» WHAT TO PRODUCE: Only lines containing "agent" belong in the answer, each copied from the entries below.

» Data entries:
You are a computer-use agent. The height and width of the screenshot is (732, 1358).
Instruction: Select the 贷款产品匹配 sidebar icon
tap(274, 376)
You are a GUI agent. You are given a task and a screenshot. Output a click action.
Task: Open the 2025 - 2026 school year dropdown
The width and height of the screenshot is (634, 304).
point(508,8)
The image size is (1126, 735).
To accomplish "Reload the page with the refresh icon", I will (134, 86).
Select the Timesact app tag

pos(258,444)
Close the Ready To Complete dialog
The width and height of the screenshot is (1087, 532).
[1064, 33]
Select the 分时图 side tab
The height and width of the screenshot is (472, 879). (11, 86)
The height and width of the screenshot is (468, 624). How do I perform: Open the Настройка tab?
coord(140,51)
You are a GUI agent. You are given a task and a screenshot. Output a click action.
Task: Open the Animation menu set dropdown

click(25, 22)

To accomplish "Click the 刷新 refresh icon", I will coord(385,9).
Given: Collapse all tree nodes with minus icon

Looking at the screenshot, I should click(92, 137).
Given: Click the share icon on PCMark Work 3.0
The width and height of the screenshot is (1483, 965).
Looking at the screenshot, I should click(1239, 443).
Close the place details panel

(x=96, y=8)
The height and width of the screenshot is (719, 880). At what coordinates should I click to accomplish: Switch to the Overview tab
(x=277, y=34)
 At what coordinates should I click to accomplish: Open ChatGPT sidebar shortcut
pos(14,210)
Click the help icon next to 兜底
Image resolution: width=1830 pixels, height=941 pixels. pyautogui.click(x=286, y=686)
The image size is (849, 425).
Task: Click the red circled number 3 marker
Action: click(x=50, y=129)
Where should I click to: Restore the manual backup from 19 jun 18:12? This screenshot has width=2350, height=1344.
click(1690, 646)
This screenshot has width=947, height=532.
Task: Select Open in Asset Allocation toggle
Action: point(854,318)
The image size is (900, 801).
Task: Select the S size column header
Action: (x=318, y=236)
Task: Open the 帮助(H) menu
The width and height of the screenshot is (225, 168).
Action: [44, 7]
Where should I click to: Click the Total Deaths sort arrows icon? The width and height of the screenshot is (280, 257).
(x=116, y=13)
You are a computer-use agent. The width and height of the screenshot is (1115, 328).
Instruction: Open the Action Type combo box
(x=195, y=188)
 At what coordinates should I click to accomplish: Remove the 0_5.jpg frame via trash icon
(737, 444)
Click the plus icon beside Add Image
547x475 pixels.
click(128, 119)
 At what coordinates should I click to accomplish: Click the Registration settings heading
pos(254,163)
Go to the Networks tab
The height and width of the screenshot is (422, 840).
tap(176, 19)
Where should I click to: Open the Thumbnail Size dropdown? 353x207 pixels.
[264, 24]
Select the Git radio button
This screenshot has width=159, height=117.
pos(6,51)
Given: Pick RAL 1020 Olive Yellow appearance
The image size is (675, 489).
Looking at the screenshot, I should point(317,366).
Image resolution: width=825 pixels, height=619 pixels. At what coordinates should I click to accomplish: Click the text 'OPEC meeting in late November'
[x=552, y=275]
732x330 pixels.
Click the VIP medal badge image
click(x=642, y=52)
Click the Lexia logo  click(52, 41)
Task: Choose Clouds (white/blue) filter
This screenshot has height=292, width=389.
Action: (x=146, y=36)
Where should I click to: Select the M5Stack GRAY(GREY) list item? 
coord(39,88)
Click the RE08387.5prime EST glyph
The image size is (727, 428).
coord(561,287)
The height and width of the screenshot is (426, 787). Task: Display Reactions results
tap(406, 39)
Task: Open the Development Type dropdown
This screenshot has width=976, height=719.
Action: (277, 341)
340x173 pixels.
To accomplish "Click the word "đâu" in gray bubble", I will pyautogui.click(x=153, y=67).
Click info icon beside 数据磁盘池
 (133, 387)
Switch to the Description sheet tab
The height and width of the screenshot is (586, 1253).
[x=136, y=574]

» EXERCISE ANSWER:
You are a computer-use agent. The height and width of the screenshot is (732, 1358).
You are a GUI agent. You are given a task and a screenshot. Output a click action.
You are a GUI agent. You are given a task and a screenshot. Output a click action.
You are a computer-use agent. The width and height of the screenshot is (1115, 328).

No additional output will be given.